Sur la notion de rouge-brun

Nous partageons avec plaisir l'article de nos camarades du journal militant révolutionnaire L'Indignation sur la notion de rouge-brun. En effet, le PRCF, de même que certaines personnalités comme Frédéric Lordon, François Ruffin ou notre camarade Annie Lacroix-Riz, sont accusés d'être des "rouges-bruns". Bien souvent, et c'est ce que rappelle l'article, cette accusation sert à calomnier toutes personnes voulant combattre le grand capital, l'impérialisme nord-américain (et même français), ou à défendre une souveraineté populaire, comme le faisait auparavant le PCF. 

Nous vous laissons apprécier les arguments de nos camarades sur ce concept fallacieux. 

De quoi rouge-brun est-il le nom ?

 

Mes petits camarades du journal l’Indignation m’ont demandé de faire ce petit article sur le concept de « rouge-brun », une accusation dont ils ont été taxés à cause de l’article sur les positions de certains cadres de l’UNEF1. Avant de faire un tel procès, il faudrait déjà donner une définition claire de « rouge-brun » à même de nous éclairer dans la qualification de telle ou telle position militante.

En cherchant un peu, voilà une définition assez simple et compréhensible par tout le monde qui pourrait nous éclairer un peu :

Le terme rouge-brun désigne une personne, ou une mouvance politique, susceptible de prôner des valeurs hybrides résultant d’un mélange entre celles de l’extrême-droite nationaliste (le brun) et l’extrême-gauche communiste (le rouge)2.

Dans l’histoire, il existe de nombreux exemples de militants de gauche passer à l’extrême-droite.
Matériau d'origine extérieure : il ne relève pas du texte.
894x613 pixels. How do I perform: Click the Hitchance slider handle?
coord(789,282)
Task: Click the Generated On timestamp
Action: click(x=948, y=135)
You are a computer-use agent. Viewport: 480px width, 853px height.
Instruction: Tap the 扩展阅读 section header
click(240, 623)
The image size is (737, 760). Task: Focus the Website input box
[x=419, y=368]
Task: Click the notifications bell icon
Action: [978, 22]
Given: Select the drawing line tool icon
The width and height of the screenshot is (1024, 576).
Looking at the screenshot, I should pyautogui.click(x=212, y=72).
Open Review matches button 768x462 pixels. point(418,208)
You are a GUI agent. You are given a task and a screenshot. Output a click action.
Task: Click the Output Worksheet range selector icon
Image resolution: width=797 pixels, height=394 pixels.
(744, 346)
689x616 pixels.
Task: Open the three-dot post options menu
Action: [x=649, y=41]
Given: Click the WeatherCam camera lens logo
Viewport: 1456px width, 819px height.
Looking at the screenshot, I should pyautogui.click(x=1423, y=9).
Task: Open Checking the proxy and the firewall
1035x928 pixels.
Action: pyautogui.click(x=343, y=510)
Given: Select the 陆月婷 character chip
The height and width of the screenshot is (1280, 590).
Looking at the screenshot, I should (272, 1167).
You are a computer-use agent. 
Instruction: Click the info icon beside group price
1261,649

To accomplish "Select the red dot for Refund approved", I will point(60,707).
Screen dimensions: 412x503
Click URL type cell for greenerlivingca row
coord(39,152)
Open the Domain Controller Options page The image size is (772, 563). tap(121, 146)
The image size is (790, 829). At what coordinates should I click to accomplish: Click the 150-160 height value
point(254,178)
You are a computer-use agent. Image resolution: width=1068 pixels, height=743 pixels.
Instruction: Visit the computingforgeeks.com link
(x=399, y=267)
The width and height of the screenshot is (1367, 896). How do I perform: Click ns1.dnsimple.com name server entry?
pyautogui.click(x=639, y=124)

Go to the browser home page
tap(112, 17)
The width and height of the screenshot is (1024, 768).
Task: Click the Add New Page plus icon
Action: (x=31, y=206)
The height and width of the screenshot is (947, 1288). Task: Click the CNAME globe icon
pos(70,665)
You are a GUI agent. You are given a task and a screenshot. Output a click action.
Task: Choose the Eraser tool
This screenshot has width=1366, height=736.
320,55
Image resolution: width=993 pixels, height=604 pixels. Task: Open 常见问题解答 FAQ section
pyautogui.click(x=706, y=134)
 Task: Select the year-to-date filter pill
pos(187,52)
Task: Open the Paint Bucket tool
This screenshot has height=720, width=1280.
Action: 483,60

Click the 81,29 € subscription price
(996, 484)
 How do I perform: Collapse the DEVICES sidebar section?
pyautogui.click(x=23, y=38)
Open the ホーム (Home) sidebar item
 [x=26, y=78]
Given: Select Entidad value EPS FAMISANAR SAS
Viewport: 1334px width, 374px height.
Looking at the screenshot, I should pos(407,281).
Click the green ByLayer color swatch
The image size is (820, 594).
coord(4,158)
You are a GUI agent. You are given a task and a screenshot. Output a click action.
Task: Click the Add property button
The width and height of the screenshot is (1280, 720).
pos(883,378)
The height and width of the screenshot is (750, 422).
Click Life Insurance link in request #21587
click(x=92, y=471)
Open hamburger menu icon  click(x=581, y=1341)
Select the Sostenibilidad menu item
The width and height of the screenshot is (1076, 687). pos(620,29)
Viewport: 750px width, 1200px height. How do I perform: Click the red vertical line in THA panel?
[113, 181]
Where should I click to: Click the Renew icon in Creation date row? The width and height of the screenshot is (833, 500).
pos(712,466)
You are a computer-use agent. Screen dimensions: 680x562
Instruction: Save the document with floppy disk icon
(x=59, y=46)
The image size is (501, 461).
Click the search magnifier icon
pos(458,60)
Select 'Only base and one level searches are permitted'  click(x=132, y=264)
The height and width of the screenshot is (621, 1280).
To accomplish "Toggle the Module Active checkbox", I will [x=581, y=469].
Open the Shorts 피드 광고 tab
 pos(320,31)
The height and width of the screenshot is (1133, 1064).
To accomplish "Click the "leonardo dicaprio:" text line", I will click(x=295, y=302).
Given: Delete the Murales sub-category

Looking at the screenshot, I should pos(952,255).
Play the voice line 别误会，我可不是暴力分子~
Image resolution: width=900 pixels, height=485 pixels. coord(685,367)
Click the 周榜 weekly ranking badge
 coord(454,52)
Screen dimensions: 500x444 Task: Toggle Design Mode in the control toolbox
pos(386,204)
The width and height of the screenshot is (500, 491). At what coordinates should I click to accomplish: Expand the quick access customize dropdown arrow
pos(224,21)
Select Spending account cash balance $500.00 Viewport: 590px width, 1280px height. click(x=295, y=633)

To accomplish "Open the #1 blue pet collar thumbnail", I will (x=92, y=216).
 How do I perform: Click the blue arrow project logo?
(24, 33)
On peut citer Mussolini qui débuta sa carrière politique dans les rangs des socialistes italiens et qui, après la Première guerre mondiale, créera le Parti fascisteet formalisera l’idéologie qui l’accompagne. Nous pouvons aussi citer Doriot, ancien militant communiste voyant sa progression au sein du Parti bloquée, créera le PPFParti Populaire Français, plus grand parti collaborationniste appelant à la « croisade contre le bolchévisme ». Seulement entre Doriot et Mussolini, le moins que l’on puisse dire est que toute trace de rouge avait totalement disparu. On pourrait d’ailleurs trouver des exemples de personnalités politiques ayant fait le chemin inverse, par exemple François Mitterrand qui a quand même commencé sa carrière politique à l’Action française avant de finir au Parti socialiste. Il existe aujourd’hui des parcours analogues, mais le moins que l’on puisse dire c’est que le procès en « rouge-brunisme » dépasse largement ces quelques changements d’orientation politique. Lorsqu’il n’est pas possible de discréditer une idée, on discrédite son porteur. Notre époque fourni chaque jour de nouveaux exemples. Sur le blog de Mediapart, on peut lire un réflexion éclairante  :

Variante d’une vieille antienne, celle des « extrêmes qui se rejoignent », visant à valider la parole centriste comme la seule raisonnable, la théorie du « rouge-brun » fait partie du corpus idéologique de la rédaction de plusieurs médias « de gauche », tels que Libération ou Mediapart. Mais loin de conduire à la classification politique rigoureuse d’une réalité, ce concept vise souvent à stigmatiser la parole dissidente, en généralisant à partir de cas particuliers et en recherchant des liens entre différents réseaux selon une méthodologie hasardeuse et complotiste.3

L’accusation de rouge-brunisme est aujourd’hui devenue une banalité, mais elle couvre systématiquement d’opprobre l’accusé, elle le met directement au ban de la société et empêche la réflexion politique sur de nombreux sujets. Cette accusation assénée en dehors de toute rationalité et de toute réalité concrète est particulièrement présente dans la bouche de militants sois-disant d’extrême-gauche, pour cacher leur conversion coupable aux intérêts du grand capital ou de l’impérialisme nord-américain ! En effet, en grattant bien ce concept, on s’aperçoit qu’il sert à distiller la confusion dans les milieux militants en s’appliquant aussi bien à des personnalités d’extrême-droite comme Alain Soral qu’à des militants communistes comme l’historienne Annie Lacroix-Riz4 , qui ne cesse de mettre dénoncer dans ces ouvrages, sources à l’appui, les liens entre les élites économiques et politiques françaises et du Reich durant la collaboration.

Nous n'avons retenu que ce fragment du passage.